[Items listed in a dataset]
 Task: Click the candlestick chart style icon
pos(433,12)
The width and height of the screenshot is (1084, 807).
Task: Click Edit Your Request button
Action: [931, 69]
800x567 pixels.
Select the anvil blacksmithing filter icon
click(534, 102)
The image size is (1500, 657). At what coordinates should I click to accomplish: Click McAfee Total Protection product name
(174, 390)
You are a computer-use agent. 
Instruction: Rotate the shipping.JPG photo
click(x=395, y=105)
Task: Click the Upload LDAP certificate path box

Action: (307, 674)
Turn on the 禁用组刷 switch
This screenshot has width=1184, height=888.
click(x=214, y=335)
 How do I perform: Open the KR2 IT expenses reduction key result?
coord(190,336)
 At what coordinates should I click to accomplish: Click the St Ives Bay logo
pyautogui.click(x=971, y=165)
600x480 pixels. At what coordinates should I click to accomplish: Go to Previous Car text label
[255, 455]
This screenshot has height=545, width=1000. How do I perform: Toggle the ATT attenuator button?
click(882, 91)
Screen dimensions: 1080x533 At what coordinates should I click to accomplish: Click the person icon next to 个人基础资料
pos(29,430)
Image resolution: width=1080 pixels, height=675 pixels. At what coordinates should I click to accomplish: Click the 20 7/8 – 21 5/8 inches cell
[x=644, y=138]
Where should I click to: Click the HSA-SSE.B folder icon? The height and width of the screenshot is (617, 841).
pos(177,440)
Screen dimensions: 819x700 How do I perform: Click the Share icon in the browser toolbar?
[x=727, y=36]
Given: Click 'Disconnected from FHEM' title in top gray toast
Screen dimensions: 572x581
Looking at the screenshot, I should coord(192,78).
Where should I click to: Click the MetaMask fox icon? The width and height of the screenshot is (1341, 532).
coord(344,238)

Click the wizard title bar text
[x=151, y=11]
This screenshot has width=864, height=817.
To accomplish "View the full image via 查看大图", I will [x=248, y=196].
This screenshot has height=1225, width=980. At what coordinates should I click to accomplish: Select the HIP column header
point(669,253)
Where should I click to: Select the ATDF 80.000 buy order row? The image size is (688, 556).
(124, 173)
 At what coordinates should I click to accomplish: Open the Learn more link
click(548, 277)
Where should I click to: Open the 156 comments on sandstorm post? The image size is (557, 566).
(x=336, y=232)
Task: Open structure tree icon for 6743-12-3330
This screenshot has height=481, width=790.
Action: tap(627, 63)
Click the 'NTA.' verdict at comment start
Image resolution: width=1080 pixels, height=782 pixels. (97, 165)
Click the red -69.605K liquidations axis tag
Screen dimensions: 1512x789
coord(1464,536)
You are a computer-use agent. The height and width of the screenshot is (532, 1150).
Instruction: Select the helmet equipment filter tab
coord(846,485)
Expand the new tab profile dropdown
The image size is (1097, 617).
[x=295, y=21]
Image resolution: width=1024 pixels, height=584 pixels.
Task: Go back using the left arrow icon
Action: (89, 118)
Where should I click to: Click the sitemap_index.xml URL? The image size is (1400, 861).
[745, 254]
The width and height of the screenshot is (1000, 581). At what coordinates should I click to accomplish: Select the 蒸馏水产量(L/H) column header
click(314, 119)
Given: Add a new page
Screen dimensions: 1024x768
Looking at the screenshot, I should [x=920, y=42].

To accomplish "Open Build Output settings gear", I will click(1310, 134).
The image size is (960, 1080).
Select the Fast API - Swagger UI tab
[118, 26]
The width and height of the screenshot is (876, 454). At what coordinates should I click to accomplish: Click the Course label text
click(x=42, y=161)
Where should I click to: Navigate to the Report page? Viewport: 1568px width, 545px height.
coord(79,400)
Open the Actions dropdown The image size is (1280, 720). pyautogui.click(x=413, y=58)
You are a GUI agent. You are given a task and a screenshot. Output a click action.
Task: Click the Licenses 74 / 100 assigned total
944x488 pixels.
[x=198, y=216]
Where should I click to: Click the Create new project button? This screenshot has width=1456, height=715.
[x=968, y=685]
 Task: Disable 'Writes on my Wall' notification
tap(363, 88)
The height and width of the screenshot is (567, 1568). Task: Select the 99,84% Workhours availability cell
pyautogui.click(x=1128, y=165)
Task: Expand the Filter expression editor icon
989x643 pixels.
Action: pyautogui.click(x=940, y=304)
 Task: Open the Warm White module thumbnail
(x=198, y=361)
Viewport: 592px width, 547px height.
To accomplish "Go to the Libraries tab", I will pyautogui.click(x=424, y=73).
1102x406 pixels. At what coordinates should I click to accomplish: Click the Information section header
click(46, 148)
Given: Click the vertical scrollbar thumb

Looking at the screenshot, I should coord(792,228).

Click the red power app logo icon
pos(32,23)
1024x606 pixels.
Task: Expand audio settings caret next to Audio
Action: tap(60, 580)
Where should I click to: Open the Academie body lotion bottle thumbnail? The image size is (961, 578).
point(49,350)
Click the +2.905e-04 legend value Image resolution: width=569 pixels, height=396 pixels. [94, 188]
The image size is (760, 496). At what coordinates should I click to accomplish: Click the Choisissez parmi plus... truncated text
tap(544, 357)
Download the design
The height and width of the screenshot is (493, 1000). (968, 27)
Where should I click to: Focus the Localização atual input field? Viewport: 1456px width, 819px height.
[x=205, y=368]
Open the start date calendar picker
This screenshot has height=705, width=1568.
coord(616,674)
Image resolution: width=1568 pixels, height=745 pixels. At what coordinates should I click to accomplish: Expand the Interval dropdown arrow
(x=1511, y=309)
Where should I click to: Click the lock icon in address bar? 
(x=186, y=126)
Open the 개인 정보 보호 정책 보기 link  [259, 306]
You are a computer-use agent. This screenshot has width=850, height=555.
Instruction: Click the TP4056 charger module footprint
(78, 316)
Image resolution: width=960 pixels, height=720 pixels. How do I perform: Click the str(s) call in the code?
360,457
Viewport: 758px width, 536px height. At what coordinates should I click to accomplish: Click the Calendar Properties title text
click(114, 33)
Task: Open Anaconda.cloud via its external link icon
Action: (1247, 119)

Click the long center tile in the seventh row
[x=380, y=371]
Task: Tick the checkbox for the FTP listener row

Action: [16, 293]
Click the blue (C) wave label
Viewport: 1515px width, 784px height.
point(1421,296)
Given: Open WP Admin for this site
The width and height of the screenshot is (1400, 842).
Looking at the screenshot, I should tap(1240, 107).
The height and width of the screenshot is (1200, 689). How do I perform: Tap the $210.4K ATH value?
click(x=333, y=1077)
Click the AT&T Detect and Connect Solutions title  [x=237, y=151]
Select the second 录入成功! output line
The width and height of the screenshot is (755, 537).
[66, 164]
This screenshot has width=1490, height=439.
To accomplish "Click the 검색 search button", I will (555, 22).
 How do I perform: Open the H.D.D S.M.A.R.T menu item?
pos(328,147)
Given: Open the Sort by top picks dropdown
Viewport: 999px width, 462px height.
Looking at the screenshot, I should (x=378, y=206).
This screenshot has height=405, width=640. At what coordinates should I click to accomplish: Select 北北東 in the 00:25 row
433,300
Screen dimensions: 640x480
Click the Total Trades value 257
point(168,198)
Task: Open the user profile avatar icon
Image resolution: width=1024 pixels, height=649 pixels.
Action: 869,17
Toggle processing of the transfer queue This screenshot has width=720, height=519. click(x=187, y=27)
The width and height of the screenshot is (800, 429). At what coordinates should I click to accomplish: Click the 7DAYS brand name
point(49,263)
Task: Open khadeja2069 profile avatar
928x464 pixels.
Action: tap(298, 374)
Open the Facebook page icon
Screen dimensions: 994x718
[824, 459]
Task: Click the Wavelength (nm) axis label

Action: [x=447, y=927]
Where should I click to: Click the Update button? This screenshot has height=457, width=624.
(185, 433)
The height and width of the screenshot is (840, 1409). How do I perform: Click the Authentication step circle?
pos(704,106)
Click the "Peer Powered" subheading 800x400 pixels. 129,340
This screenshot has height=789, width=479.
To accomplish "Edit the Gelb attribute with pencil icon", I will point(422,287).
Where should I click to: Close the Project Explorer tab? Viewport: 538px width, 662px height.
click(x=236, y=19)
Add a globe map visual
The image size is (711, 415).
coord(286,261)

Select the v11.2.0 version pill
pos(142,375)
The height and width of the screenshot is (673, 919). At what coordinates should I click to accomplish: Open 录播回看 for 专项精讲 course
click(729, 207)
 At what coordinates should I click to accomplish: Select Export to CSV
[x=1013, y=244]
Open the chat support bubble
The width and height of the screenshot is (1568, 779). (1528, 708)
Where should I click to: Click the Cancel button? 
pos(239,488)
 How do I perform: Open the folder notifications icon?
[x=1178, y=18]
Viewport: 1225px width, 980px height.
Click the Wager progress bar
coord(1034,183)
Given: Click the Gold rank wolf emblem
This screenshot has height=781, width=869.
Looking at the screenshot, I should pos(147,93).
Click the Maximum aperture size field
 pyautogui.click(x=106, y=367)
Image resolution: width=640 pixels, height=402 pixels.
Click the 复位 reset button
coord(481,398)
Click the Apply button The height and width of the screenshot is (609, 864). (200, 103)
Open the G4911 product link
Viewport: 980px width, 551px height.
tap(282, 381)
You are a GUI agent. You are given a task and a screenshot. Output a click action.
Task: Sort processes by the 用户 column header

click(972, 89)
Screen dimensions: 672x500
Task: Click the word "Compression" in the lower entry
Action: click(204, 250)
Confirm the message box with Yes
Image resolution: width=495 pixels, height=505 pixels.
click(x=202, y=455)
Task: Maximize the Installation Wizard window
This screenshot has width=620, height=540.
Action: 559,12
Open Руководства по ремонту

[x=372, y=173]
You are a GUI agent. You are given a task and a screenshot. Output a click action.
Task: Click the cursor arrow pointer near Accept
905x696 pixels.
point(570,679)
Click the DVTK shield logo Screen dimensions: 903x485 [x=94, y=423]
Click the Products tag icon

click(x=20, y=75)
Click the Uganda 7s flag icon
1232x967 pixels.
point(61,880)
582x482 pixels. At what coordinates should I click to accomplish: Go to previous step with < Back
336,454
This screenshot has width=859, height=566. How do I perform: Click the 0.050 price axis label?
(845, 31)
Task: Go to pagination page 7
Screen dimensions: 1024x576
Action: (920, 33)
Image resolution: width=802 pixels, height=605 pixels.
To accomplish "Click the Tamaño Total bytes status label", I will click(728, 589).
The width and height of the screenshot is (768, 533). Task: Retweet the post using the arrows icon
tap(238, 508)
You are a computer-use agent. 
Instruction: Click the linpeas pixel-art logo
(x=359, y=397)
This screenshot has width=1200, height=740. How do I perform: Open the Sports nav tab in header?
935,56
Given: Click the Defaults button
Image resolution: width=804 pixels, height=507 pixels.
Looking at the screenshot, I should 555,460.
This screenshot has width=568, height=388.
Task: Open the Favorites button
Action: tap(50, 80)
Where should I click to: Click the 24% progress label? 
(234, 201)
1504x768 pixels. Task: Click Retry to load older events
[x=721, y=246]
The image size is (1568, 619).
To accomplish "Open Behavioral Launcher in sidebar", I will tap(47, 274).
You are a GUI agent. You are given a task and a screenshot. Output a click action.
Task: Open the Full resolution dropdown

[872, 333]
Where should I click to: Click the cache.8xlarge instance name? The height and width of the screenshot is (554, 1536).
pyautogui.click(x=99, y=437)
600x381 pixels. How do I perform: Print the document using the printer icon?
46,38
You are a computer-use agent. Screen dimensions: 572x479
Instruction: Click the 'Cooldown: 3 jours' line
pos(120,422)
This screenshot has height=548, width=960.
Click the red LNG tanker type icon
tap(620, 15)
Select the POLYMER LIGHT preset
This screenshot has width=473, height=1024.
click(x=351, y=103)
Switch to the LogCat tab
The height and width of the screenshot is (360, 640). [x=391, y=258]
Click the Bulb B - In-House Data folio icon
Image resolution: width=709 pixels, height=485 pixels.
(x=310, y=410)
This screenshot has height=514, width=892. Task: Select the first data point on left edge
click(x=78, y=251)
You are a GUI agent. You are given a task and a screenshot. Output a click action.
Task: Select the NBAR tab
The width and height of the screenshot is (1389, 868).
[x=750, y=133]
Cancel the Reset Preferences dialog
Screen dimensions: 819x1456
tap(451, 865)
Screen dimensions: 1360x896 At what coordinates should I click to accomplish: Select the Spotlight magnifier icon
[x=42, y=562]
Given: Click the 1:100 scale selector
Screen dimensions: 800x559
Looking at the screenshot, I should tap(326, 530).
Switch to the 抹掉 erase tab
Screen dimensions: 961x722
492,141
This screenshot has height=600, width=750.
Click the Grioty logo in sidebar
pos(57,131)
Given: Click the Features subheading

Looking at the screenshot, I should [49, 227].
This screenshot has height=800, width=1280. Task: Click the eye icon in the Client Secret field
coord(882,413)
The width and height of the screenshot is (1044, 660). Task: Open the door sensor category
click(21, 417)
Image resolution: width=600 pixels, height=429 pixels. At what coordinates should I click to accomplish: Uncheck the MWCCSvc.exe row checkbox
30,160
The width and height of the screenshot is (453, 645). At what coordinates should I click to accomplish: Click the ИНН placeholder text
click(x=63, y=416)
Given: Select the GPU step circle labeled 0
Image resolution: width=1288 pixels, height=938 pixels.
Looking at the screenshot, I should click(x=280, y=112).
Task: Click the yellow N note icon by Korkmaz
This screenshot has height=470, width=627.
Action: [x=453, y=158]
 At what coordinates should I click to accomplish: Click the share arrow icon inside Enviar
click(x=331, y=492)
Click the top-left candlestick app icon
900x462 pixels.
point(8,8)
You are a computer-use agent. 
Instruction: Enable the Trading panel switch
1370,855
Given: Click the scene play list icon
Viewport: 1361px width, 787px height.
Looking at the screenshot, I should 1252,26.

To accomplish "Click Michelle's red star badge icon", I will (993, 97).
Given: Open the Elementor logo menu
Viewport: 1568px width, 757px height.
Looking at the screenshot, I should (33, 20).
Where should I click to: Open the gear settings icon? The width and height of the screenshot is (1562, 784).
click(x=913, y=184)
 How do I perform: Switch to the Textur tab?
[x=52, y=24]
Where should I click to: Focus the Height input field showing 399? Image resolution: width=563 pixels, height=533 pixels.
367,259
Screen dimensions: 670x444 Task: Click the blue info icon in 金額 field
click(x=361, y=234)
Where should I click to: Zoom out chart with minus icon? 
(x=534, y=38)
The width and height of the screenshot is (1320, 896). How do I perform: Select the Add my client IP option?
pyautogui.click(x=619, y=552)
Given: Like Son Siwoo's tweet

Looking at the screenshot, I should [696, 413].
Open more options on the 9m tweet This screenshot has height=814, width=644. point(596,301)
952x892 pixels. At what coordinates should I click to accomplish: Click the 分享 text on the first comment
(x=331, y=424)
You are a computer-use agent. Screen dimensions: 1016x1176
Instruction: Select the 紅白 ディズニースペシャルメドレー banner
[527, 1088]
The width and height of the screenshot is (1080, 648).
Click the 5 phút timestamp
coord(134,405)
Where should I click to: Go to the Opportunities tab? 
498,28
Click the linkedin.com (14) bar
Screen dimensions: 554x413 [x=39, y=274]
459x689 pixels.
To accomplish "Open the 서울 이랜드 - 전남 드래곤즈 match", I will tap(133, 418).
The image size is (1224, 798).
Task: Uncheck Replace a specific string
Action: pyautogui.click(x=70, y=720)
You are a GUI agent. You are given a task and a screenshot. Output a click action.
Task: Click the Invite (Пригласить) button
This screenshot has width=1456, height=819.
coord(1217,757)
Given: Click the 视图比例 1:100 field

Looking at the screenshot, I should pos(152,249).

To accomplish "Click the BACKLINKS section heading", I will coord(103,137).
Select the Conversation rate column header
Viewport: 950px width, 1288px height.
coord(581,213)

TASK GOAL — Nothing should appear in the output except the lines from the one with "Click the linkedin.com (14) bar" through the end of the records above, copied exactly.

EXERCISE ANSWER —
Click the linkedin.com (14) bar
Screen dimensions: 554x413 [x=39, y=274]
459x689 pixels.
To accomplish "Open the 서울 이랜드 - 전남 드래곤즈 match", I will tap(133, 418).
The image size is (1224, 798).
Task: Uncheck Replace a specific string
Action: pyautogui.click(x=70, y=720)
You are a GUI agent. You are given a task and a screenshot. Output a click action.
Task: Click the Invite (Пригласить) button
This screenshot has width=1456, height=819.
coord(1217,757)
Given: Click the 视图比例 1:100 field

Looking at the screenshot, I should pos(152,249).

To accomplish "Click the BACKLINKS section heading", I will coord(103,137).
Select the Conversation rate column header
Viewport: 950px width, 1288px height.
coord(581,213)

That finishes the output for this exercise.